I told Bean, our little sister, I was going to pack her into mine. She laughed and screamed and ran out of the room. Mom packed other suitcases with other things.

We left after midnight.  We entered the forest, dark and green and endless.  It was all around us, hundreds of miles deep.  In the night we felt our way through with our two headlight beams.  Woven together in the little cocoon of our car, our world was as large as the beams and everything else was dark forest.  You cannot stop in the forest, except maybe for a moment to look at the map.  You must keep moving.  If you stop for too long you lose momentum and sink down to the bottom.  If you keep moving you stay near the top and eventually you can get out. 

We ate mushroom and herb pie. How good it was, with orange juice, and the smell of the car, and the dog in back, and the headlights feeling the way forward.

The truck stop is the only place you can stop in the forest. When you go to the bathroom, a sign on the door says This Men’s Room Is Not for Everyone. The men’s room was smelly, like others I had visited. There were sinks and machines that dispensed mysterious packets For Her Pleasure. You could also buy combs, razors, and aftershave. The only other thing about it was that it was a very large men’s room with very large stalls and men were having conversations in some of the stalls. At the far end, a man at a podium was giving away things. He held up two backpacks and asked who wanted them. I raised my hand.

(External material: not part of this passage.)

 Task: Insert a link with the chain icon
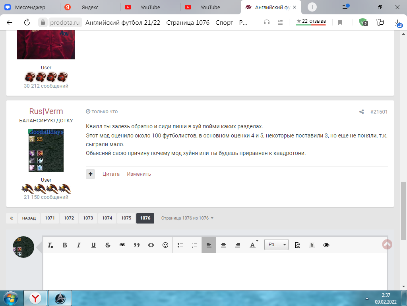coord(122,245)
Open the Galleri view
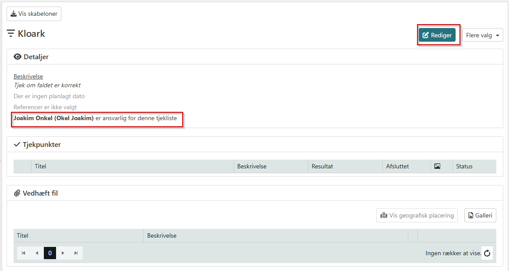This screenshot has width=509, height=271. [480, 215]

I took the backpacks out to our table in the diner. I held them up for Joan and Bean and said, “Aren’t these yours?”

“Yes!” they said and grabbed them.

“I got them back for you.”

“Okay,” they said, “thanks.”

We didn’t want to eat much breakfast in the restaurant. We had more herb and mushroom pie to look forward to. We ate donuts and Mom drank coffee. Bean asked if the dog could come inside and Mom said no, he has fur and he’ll be all right in the car.

Up north it was cold. The culverts on the side of the road were filled with water and chunks of ice.

We had a long way to go. We would arrive after dark. Mom said Steven and Dad probably would not wait up for us. They’d had a terrible time driving up here. There was wind and freezing rain and Dad could hardly see the road. We were lucky the weather was better now.

I fell asleep in the car and dreamed our sentences would be finished for us.